##### MATERIAL PROVIDED
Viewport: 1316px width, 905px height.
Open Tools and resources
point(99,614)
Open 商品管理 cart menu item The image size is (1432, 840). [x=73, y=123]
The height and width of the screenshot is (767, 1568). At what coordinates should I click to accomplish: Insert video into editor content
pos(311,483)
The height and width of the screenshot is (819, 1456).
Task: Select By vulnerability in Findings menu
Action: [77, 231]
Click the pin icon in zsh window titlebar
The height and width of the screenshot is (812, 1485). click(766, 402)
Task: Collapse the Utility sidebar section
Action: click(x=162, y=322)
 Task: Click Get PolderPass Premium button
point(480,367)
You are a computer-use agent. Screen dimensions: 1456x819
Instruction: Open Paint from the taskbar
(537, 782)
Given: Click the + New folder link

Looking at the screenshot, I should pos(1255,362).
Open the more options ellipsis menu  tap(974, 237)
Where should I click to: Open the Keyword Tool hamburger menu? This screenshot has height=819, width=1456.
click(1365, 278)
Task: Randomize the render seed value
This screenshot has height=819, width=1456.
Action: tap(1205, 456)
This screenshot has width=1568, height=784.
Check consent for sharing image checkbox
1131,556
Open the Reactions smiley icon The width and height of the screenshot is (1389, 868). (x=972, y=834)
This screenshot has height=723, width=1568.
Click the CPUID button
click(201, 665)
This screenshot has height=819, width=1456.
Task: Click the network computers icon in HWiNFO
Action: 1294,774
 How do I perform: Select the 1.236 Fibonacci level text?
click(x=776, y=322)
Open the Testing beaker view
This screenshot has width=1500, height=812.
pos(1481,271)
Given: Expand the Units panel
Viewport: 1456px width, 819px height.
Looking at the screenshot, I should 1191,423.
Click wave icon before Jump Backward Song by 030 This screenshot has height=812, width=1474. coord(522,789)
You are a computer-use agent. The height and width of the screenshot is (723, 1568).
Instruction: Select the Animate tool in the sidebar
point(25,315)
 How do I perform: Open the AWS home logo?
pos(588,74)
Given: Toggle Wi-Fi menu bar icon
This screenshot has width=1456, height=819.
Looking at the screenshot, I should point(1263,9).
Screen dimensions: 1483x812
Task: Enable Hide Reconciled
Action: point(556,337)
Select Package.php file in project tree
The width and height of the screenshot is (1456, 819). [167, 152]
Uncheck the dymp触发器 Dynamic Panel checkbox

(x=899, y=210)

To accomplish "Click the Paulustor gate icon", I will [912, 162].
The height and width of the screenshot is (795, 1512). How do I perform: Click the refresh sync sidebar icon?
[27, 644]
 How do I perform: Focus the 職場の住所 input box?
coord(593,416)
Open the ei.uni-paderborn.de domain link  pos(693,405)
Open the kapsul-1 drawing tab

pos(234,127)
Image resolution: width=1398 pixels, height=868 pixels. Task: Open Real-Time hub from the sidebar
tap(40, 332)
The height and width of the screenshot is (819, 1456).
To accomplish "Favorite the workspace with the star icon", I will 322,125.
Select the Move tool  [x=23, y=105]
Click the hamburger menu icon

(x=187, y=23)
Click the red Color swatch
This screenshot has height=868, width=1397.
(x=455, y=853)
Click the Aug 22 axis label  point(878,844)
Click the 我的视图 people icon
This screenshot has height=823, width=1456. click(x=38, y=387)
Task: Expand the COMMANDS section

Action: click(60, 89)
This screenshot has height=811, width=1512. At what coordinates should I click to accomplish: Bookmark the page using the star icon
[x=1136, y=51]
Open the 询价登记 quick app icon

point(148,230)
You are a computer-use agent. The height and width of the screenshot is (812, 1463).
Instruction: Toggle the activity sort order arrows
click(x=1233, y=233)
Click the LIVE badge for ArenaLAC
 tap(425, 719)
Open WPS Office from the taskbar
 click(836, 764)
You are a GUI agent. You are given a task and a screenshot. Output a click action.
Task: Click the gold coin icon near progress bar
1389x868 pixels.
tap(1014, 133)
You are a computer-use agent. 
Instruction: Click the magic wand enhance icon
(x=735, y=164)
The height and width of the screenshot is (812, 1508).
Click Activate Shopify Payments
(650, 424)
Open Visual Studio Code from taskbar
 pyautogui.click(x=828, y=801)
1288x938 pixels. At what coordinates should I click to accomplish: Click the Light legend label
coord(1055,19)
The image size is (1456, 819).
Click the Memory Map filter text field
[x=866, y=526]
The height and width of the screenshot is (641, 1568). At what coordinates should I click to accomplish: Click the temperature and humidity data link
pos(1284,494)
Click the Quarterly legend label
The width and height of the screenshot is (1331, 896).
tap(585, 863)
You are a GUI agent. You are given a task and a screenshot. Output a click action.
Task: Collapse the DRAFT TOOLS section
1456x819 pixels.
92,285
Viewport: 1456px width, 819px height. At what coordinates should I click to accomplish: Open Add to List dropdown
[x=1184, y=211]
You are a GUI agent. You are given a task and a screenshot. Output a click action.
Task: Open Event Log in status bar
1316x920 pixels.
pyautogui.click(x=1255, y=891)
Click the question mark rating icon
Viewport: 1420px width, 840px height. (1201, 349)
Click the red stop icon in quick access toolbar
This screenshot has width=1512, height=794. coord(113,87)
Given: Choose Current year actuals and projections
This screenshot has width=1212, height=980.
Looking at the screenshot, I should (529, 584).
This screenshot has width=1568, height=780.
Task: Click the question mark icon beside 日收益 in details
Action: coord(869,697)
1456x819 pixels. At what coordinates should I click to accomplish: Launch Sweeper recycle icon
##########
◆ WORK REQUEST:
What is needed is a copy of every line above in which "will" appears.

◆ EXPECTED ANSWER:
To accomplish "Click the Paulustor gate icon", I will [912, 162].
To accomplish "Favorite the workspace with the star icon", I will 322,125.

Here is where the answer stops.